Después de medio día doblados y sudando, cortamos los últimos restos del campo. Un millar de rastrojos asomaban fuera del agua. El sol de la tarde brillaba una red entre ellos. Me apreté la espalda dolorida y me arqueé hacia atrás. El suegro de Supon se levantó y sonrió con los dos dientes que le quedaban. También se frotó la espalda.

«A todo el mundo le duele la espalda después de un tiempo», dijo Supon. «La tuya te dolerá más porque no estás acostumbrado». Un proverbio camboyano afirma: «No pienses en estudiar con el deseo de convertirte en ministro del gobierno… debes estudiar para convertirte en agricultor con el fin de tener riqueza en el futuro».

Esto apunta a la realidad de que para muchos, cultivar arroz es la vía más disponible para la estabilidad financiera. Es un trabajo duro. En Camboya, la siembra, el cuidado y la cosecha se hacen casi exclusivamente a mano: no es raro ver a personas mayores dobladas por la artritis al final de su vida.

Cuando terminamos, regresamos a la casa de madera de Supon. Allí, la sonriente esposa de Supon, Supea, nos puso arroz, huevos fritos, cerdo y verduras. Devoramos la comida en minutos.

Su hijo y su sobrino ya habían comido. Se tambaleaban diciendo su primera frase, «hop bai», que significa «comer arroz» pero que se utiliza para describir todo tipo de alimentos. De hecho, el arroz está tan arraigado en la cultura que la conversación fática gira en torno a él. «Hola, ¿ya has comido arroz?» es un saludo habitual.
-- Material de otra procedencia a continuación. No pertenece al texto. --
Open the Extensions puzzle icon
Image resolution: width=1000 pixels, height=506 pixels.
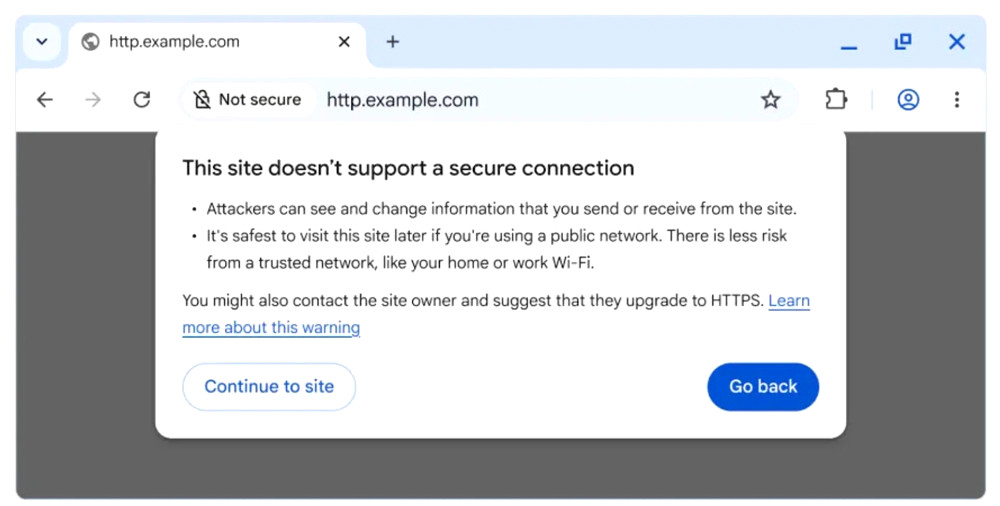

Al caer la tarde, me recosté en una hamaca tratando de mantener los ojos abiertos. Supon se inclinó y besó a su mujer. Sus suegros estaban sentados en una plataforma de madera balanceando las piernas, sin decir nada. Todas las noches, las tres generaciones duermen en el suelo de la única habitación del piso superior.

A pesar de los problemas por los que es conocida Camboya, allí, en la casa de Supon, no vi gente pobre. Tampoco vi habitantes de una sociedad que lucha por la tierra prometida del «desarrollo». Supon había asistido a la universidad en Phnom Penh, con las tasas pagadas por un amigo rico, pero abandonó los estudios, prefiriendo un estilo de vida tradicional.

De hecho, si se habla con los trabajadores inmigrantes de las fábricas de ropa o de las plantaciones, la mayoría anhela volver al idilio rural de la agricultura de arroz y de los pequeños agricultores. Las razones por las que muchos no lo hacen son complejas: algunos no tienen suficiente tierra para mantener a sus familias numerosas, otros no tienen tierra alguna y se hunden en el fondo de la sociedad. Pero hay muchos como Supon, que han elegido la vida de agricultor y que superan con éxito sus dificultades con un corazón rebosante de felicidad.